Il venait d’Allemagne pour travailler avec les sociétés du portefeuille quelques jours par semaine, les aidant dans leur stratégie, ont déclaré deux personnes. Il a également travaillé pour le compte d’Aurelius dans au moins un cas de dépôt de bilan d’une entreprise, a ajouté une autre personne.
Certaines entreprises qui ont travaillé avec Trautwein ont connu des difficultés. Bertram Books et Ideal Shopping ont tous deux déposé le bilan ces dernières années.
Décrit par les personnes qui ont fait affaire avec lui comme extrêmement intelligent et intransigeant, sa relation avec Markus était claire pour ceux avec qui il travaillait. « C’est la seule personne que j’ai jamais vue gronder Markus », a déclaré l’un d’eux.
L’année dernière, Trautwein et Aurelius étaient prêts à relever leur plus grand défi à ce jour : redresser The Body Shop.
Aurelius a conclu en novembre un accord de 207 millions de livres sterling pour racheter l’entreprise à Natura, s’engageant à lui redonner son ancienne gloire de champion du capitalisme éthique, après avoir exprimé son intérêt pour la première fois en août.
Mais l’entreprise a rapidement connu des difficultés après de mauvaises ventes de Noël, aggravées par la complexité d’être présent sur environ 70 marchés, du Canada au Japon, dont certains étaient déficitaires.
Aurelius a décidé de créer certaines de ses unités internationales, notamment celles en Allemagne, en France, au Japon et en Belgique, ainsi qu’une demi-douzaine d’autres.
Trautwein est devenu un acheteur, reprenant des unités sur des marchés tels que l’Autriche, la Belgique, l’Allemagne, l’Irlande et le Luxembourg, selon des sources proches du dossier.
Aurelius, qui a précédemment déclaré ne pas avoir tiré profit de la vente de sa division internationale, n’a pas initialement désigné Trautwein comme acheteur ni révélé sa relation antérieure avec lui.
Le fait qu’une partie anonyme ait acquis une grande partie de l’entreprise a semé la consternation au sein d’une entreprise qui, quelques semaines plus tôt, appartenait à un conglomérat international multimilliardaire, selon plusieurs employés de Body Shop. Quelques jours plus tard, ils ont appris que l’acheteur était Alma24, une société créée fin janvier par Trautwein.
FRP et Aurelius ont refusé de commenter. Trautwein n’a pas répondu aux demandes de commentaires.

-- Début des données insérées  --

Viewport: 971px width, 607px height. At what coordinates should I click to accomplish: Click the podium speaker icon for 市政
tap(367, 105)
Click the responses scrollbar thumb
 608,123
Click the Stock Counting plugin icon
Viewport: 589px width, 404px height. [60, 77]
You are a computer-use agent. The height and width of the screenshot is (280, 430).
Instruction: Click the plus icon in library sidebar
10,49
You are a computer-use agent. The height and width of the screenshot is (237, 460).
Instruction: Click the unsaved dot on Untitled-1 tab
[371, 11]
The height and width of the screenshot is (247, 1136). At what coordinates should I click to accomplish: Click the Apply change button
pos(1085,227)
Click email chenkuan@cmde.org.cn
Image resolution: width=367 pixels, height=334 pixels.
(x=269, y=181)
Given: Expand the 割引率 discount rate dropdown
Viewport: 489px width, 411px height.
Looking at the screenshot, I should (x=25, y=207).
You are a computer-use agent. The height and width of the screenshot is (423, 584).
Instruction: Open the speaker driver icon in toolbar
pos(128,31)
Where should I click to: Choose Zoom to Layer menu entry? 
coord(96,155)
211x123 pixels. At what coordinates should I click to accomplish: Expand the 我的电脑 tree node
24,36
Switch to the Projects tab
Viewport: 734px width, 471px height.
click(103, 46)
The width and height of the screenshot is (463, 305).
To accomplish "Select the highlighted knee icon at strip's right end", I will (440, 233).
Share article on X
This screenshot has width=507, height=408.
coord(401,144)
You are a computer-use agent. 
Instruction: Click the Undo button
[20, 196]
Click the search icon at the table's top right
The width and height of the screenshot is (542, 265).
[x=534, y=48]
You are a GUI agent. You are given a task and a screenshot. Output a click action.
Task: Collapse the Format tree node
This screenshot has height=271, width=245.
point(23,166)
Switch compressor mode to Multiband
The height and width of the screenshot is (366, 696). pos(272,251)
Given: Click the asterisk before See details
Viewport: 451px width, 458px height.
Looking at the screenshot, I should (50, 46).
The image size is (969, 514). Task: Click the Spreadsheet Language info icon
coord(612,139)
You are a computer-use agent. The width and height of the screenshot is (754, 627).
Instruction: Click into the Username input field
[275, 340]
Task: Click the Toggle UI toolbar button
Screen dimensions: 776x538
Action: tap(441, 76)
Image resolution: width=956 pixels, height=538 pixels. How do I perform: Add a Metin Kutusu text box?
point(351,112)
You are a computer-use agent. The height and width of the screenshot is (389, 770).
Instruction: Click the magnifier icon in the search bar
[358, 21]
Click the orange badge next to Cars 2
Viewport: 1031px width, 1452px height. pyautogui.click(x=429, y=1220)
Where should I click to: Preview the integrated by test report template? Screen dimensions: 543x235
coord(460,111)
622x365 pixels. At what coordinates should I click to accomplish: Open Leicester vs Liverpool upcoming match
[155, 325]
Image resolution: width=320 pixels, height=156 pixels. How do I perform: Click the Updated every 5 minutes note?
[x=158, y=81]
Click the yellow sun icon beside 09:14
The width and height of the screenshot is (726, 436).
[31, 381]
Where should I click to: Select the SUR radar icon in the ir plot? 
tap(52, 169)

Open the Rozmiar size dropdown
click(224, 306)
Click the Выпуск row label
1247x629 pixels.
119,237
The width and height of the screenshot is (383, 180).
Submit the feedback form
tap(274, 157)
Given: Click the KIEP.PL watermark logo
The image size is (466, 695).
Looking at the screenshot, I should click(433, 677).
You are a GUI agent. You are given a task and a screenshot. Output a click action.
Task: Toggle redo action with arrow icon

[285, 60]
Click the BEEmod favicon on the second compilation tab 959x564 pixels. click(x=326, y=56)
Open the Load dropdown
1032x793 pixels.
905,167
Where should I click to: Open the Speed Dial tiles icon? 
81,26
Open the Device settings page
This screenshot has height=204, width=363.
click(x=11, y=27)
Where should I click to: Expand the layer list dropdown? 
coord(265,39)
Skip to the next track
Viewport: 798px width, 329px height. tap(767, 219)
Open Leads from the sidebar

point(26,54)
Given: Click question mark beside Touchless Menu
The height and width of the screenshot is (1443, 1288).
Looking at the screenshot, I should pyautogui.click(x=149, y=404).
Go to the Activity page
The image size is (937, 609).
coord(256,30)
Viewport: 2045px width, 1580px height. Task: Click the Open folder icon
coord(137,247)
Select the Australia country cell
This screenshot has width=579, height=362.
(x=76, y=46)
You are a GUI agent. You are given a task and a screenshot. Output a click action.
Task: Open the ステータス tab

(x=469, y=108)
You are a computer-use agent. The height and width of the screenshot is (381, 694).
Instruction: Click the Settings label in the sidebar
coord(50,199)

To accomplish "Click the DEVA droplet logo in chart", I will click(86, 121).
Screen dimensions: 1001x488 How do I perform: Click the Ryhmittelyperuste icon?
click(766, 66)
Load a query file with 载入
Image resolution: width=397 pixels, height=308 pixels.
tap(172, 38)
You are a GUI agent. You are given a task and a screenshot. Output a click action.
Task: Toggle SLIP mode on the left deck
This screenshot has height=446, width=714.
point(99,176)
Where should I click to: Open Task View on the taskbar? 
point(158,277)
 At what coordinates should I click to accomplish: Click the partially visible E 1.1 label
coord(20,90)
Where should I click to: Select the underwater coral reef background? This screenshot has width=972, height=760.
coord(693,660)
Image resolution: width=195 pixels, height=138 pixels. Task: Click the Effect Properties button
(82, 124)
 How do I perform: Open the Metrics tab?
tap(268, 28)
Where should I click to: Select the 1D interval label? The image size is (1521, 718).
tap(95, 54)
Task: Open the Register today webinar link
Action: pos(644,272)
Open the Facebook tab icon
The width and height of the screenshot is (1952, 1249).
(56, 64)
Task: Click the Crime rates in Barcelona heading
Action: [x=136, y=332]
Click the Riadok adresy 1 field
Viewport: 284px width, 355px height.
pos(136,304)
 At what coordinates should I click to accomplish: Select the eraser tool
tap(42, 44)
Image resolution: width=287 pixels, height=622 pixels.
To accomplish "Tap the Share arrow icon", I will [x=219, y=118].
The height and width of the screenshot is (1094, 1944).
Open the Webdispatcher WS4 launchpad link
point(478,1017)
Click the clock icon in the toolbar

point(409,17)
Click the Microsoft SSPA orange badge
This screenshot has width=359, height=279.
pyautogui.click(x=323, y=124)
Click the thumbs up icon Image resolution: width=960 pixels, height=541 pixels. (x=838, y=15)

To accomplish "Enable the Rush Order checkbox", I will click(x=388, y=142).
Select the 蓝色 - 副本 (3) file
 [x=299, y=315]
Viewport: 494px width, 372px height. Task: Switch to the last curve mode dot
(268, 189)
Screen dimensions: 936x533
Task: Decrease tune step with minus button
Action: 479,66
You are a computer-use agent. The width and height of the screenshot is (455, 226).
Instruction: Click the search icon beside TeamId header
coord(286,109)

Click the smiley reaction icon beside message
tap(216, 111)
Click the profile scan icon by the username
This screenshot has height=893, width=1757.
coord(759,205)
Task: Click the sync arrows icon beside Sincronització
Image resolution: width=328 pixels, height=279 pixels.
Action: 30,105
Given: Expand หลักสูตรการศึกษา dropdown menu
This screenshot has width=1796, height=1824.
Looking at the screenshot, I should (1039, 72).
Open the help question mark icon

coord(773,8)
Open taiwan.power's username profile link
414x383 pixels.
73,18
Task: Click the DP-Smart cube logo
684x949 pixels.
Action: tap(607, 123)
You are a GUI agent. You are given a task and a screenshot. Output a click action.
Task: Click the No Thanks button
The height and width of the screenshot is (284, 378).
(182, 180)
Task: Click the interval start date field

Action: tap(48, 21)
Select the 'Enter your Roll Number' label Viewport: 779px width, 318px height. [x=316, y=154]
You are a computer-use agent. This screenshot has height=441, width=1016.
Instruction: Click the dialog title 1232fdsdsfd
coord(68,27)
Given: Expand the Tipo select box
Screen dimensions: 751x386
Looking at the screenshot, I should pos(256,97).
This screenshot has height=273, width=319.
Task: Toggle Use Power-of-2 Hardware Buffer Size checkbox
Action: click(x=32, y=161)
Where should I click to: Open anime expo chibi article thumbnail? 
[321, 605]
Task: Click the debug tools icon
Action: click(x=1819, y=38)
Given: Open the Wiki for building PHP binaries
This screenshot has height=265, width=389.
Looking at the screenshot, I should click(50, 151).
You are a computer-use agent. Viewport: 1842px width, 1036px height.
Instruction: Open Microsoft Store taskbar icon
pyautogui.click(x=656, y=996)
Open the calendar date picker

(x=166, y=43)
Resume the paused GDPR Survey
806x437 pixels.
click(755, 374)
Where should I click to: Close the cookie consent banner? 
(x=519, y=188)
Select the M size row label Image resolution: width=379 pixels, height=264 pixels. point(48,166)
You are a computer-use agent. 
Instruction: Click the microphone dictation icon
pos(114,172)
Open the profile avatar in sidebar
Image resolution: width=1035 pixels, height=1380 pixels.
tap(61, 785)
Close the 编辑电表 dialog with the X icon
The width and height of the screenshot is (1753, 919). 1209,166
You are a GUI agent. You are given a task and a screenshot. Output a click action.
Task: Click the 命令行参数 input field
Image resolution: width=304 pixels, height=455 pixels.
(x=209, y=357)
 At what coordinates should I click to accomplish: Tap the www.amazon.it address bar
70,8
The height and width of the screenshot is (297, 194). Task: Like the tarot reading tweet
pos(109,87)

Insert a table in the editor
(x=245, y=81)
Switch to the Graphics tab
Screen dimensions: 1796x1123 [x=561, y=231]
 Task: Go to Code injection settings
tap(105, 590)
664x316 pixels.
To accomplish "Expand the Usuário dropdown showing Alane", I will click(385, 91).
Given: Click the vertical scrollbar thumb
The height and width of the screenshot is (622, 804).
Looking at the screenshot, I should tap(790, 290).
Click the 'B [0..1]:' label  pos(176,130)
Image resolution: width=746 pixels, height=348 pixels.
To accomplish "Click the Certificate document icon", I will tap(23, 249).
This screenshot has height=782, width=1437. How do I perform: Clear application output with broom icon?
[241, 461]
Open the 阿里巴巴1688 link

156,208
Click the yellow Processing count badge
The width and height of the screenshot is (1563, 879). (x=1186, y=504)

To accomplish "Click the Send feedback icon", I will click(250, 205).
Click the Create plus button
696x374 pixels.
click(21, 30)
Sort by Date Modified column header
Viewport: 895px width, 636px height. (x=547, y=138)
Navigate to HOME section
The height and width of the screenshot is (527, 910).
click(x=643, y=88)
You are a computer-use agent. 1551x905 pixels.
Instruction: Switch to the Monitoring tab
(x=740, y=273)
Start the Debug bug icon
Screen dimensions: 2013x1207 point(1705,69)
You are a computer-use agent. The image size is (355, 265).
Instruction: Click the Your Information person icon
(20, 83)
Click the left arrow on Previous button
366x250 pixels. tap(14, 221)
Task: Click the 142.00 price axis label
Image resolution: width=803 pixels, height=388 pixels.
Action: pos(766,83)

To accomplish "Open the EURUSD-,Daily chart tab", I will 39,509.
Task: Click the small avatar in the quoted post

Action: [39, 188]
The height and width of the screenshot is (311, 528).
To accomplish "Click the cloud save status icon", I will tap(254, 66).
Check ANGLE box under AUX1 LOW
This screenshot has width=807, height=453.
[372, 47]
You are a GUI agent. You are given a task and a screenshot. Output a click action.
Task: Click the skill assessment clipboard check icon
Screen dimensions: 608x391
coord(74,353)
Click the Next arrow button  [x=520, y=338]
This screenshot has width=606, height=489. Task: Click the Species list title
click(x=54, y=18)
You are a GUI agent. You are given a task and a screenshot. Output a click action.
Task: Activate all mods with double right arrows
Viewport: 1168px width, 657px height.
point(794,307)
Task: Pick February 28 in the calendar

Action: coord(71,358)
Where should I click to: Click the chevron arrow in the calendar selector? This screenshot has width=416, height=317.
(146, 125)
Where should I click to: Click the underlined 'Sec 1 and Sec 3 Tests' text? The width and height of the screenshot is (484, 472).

Sur plusieurs de ses marchés, certains anciens et actuels dirigeants ont refusé de signer les documents nécessaires au transfert des opérations, craignant d’être tenus responsables d’une éventuelle insolvabilité future, selon des sources proches du dossier.
Les opérations françaises, protégées par des règles strictes de protection des salariés, sont restées bloquées, ont déclaré les salariés actuels. Le personnel a été informé que sa part de l’entreprise n’avait pas été rachetée par Trautwein mais qu’elle avait également été supprimée par The Body Shop, selon deux personnes proches du dossier.
Avec des centaines d’emplois en jeu et un vaste réseau d’entreprises à superviser, Trautwein aura du pain sur la planche pour redresser la situation.
« Il ne lâchera jamais prise », a déclaré un cadre qui a déjà travaillé avec lui. « Il en est fier. »
Pendant ce temps, les salariés restent confrontés à un avenir incertain. « Chaque fois que je me réveille, c’est comme si je commençais le même cauchemar », a déclaré un cadre supérieur de Body Shop.